Selain itu, kata Rusdi, IDI dan Komite Etik Kedokteran masih melakukan proses pendalaman terkait kasus ini dan belum mengeluarkan rekomendasi apapun.
Ia mengingatkan semua pihak untuk menaham diri dan mendinginkan suasana. Apalagi dokter Gita merupakan bagian dari pengurus dan keluarga KAHMI Medan.
Dokter Gita dalam menjalankan tugasnya, kata Rusdi, tidak ditemukan men's rea untuk kepentingan pribadinya dokter Gita, tapi untuk kepentingan penanganan wabah.

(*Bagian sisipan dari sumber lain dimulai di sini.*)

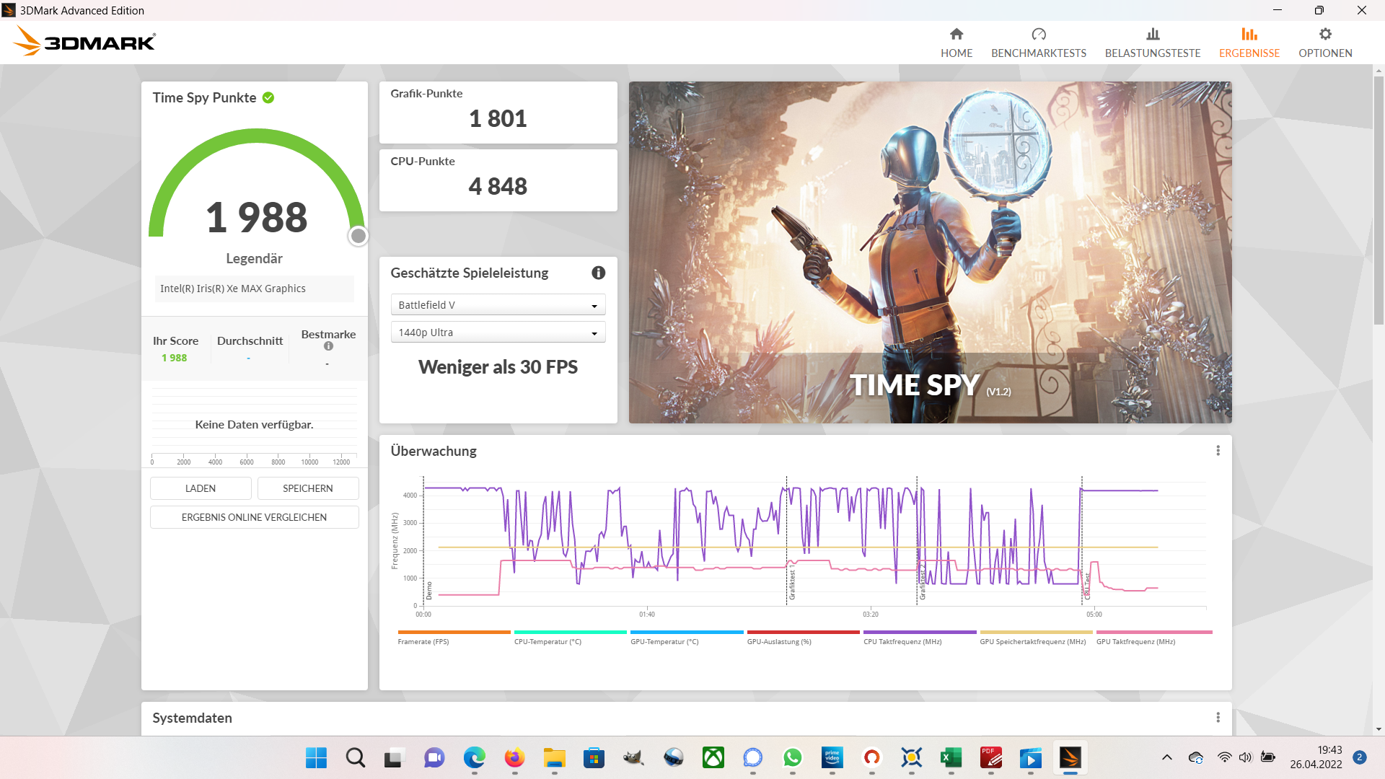The width and height of the screenshot is (1385, 779).
Task: Open Überwachung three-dot menu
Action: pyautogui.click(x=1218, y=451)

"Dokter Gita ada sertifikat vaksinator. Jadi jelas dia (Gita) tidak menghalang-halangi kegiatan vaksin yang dilaksanakan Polres Pelabuhan Belawan tersebut. Kehadirannya juga diminta oleh pihak kepolisian," ucapnya.
Rusdi meminta pada Kapolda Sumut Irjen Panca RZ Simanjuntak untuk lebih mengedepankan Restoratif Justice dalam penyelesaian kasus ini.
"RJ salah satu solusi yang dibolehkan oleh hukum di Indonesia. Jadi gak salah, apalagi tidak ada laporan dari keluarga pasien," pintanya.
Apalagi, menurut Rusdi, pelaksanan vaksin yang dilakukan tim medis sudah sesuai SOP, dengan tidak menunjukkan jarum suntik kepada pasien yang masih tergolong anak-anak.
"Saya khawatir, kalau persoalan ini dibawa ke ranah pidana, akan menjadi preseden buruk dan masyarakat khawatir akan di vaksin. Serta tim medis akan merasa takut menjalankan tugasnya," tutupnya.